*** Source material Section Begins ***

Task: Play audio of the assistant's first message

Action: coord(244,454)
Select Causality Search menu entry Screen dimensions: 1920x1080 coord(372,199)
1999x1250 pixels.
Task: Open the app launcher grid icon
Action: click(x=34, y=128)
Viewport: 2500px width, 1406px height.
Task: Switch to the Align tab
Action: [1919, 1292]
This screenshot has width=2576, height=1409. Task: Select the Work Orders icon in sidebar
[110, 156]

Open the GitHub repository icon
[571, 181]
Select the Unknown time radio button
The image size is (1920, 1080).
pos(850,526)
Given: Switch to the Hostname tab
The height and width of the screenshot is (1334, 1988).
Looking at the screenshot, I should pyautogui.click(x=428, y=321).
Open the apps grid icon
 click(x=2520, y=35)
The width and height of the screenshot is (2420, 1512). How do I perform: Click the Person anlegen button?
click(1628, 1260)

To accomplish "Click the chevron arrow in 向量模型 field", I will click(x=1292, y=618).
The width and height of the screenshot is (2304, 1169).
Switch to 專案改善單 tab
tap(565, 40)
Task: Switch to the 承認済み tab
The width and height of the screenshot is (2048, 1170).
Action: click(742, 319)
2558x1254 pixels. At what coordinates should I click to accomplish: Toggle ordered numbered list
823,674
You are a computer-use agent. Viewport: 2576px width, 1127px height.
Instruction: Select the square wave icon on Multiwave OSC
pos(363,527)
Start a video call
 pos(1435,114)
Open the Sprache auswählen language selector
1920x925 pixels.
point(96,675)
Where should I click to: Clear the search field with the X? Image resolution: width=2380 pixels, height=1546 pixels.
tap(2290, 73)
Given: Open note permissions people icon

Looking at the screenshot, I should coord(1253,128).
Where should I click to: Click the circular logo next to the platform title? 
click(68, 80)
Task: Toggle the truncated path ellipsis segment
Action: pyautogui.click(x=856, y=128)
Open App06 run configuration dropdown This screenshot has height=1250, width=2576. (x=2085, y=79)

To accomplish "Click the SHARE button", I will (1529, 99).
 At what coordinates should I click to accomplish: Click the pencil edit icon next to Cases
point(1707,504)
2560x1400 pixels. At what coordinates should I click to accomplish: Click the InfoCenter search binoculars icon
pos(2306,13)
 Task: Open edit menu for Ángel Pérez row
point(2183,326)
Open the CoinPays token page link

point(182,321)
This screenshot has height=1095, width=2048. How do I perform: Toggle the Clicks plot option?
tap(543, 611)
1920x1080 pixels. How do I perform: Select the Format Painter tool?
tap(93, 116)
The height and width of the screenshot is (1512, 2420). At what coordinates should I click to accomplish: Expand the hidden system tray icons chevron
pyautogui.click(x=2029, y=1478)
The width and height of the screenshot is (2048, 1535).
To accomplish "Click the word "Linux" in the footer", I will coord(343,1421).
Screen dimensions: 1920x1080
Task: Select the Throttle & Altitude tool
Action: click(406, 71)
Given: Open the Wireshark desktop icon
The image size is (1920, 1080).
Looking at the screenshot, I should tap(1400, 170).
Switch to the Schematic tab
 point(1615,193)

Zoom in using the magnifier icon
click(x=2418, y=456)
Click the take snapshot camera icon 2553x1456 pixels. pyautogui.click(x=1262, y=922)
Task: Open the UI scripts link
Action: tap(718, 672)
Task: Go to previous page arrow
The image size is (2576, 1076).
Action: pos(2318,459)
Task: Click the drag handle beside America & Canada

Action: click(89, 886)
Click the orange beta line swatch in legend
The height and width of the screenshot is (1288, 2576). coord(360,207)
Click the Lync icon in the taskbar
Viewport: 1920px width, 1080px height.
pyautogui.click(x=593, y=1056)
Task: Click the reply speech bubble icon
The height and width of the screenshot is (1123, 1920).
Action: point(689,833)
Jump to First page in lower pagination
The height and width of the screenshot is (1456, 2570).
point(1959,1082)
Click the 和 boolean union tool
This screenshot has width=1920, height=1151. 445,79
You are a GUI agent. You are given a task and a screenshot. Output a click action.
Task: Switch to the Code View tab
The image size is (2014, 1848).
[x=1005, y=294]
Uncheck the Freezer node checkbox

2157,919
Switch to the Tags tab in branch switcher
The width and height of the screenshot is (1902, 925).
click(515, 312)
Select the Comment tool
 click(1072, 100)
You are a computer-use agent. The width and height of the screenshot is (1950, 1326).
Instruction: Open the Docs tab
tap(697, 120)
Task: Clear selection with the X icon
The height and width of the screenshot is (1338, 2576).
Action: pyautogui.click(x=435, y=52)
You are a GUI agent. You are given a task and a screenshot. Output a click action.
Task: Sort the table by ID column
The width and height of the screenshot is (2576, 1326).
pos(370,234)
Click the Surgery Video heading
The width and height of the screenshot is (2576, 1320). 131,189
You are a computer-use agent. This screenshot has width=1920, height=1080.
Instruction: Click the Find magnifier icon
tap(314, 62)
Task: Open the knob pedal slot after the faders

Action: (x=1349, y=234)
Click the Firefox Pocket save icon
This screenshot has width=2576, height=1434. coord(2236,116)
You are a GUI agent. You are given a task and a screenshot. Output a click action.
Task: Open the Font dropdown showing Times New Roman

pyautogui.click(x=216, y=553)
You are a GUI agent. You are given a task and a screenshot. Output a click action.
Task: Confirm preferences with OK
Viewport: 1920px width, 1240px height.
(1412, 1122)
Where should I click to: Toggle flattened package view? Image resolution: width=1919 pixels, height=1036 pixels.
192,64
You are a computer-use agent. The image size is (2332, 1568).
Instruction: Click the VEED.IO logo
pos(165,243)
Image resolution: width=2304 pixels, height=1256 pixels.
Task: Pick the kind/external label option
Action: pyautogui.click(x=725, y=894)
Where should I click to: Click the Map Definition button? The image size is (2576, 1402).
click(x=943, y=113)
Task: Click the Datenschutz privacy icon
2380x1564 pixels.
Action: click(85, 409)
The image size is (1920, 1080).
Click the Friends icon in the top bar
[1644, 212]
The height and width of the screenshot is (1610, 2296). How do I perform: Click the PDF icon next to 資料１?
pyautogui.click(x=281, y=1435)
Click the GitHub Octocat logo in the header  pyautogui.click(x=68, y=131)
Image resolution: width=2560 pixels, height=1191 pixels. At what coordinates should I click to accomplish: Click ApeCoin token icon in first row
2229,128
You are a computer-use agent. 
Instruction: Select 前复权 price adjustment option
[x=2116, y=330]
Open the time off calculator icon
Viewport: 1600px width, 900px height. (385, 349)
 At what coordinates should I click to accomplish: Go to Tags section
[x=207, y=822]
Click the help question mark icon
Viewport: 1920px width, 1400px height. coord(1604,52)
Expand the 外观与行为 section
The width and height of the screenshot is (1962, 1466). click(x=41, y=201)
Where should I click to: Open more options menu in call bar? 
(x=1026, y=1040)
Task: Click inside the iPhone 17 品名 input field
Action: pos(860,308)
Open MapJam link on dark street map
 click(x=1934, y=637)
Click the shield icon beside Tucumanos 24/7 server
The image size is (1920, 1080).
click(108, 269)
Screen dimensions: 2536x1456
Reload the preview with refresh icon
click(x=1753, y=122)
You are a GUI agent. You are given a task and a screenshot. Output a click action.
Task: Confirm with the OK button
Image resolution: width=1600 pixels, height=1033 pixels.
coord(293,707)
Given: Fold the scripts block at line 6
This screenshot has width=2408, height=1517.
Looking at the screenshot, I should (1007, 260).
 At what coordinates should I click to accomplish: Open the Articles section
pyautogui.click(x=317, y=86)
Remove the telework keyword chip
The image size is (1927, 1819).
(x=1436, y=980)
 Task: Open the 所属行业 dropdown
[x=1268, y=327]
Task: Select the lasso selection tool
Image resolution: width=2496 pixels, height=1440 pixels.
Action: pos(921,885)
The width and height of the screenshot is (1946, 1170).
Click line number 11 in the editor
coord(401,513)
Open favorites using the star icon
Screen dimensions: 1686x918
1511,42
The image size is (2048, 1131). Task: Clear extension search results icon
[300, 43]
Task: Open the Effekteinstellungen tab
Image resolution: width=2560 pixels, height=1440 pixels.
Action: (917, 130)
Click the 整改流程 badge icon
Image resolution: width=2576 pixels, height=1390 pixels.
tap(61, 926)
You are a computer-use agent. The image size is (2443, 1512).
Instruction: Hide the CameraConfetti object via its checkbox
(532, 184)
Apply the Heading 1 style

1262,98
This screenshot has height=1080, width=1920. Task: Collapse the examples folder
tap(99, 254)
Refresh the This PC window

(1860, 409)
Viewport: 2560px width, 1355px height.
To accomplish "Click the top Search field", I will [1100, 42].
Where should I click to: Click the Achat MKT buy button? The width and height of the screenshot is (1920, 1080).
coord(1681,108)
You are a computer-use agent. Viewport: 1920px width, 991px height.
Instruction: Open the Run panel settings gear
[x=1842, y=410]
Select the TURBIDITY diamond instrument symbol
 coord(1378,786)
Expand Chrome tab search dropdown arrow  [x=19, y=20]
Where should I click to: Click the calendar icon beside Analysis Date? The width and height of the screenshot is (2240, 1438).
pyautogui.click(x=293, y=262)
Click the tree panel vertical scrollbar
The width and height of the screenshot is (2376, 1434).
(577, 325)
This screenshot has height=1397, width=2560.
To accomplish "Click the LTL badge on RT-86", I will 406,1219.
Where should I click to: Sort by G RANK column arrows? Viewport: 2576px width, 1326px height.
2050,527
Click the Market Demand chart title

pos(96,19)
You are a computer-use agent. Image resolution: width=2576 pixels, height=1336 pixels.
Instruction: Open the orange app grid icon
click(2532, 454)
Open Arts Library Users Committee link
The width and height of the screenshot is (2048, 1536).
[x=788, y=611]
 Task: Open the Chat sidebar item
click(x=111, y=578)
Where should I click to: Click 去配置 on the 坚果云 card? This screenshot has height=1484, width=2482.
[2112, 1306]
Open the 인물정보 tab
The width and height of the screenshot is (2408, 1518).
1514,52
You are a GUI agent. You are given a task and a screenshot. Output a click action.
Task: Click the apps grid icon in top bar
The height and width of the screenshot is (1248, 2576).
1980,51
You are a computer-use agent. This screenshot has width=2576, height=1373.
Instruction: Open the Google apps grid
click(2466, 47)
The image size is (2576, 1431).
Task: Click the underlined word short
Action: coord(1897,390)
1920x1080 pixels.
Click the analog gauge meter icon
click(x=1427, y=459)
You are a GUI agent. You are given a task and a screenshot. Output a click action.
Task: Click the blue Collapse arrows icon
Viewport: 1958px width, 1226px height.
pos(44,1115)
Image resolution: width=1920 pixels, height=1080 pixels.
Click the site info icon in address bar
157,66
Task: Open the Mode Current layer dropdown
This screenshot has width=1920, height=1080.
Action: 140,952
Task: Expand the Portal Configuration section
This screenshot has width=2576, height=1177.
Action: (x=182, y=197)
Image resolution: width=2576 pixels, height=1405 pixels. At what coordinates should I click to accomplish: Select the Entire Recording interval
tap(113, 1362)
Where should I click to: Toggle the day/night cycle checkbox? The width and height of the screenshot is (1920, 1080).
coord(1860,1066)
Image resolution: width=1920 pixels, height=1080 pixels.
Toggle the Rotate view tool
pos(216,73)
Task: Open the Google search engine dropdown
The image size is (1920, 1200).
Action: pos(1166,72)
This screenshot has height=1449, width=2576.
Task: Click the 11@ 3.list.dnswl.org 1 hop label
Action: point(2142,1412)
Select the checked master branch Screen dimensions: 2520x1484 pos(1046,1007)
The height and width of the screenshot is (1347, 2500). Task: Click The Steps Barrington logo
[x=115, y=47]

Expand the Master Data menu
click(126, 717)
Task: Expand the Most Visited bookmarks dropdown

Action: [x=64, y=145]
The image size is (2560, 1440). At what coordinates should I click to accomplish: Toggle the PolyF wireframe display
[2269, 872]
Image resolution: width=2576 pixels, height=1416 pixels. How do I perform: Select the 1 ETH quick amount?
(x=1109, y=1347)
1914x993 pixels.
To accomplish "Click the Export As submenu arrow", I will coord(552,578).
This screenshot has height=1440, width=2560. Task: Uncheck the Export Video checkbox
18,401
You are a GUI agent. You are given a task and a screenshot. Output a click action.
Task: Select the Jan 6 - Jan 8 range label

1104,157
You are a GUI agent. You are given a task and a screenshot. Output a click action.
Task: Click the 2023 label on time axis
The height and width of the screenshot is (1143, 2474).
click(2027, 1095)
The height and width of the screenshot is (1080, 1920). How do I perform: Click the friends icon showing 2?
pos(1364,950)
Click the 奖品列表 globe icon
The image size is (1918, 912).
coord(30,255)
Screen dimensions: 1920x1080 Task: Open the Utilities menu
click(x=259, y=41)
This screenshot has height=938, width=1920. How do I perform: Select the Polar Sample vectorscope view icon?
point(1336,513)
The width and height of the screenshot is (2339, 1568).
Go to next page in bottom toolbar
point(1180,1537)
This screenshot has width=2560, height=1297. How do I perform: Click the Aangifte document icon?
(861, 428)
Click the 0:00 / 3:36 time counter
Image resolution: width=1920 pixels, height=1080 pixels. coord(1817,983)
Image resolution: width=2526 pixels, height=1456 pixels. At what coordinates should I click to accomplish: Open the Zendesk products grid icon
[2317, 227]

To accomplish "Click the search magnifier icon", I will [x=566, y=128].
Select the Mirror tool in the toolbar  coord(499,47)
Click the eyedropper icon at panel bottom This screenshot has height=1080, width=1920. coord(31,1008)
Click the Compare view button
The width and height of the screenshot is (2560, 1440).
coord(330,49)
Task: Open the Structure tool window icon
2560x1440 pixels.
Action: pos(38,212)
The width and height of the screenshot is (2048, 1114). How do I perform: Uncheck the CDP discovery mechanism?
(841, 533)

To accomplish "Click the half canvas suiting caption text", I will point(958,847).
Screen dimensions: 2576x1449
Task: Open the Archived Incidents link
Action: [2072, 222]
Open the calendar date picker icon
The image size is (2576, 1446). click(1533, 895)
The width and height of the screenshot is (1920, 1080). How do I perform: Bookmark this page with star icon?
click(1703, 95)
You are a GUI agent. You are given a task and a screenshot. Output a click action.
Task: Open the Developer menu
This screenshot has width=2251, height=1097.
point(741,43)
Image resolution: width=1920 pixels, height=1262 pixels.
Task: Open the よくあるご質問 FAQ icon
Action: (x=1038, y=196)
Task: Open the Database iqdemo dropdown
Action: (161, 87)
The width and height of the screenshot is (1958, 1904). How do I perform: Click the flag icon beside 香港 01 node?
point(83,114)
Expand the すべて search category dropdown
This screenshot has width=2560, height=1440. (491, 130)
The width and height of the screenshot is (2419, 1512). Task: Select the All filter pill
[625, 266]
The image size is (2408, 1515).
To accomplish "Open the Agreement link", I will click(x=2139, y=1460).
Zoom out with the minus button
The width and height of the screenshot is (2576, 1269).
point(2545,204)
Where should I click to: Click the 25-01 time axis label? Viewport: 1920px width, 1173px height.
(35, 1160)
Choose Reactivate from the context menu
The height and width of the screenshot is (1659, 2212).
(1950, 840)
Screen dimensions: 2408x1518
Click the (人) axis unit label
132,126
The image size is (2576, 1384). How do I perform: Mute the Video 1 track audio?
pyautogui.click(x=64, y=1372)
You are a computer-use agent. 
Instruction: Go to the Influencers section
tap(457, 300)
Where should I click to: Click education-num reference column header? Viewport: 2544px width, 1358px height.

*** Source material Section Ends ***

Problem details :: Please return only the lines from the one that contains "Instruction: Go to the Influencers section" through the final line of the entries, each exactly as written.

Reply ::
Instruction: Go to the Influencers section
tap(457, 300)
Where should I click to: Click education-num reference column header? Viewport: 2544px width, 1358px height.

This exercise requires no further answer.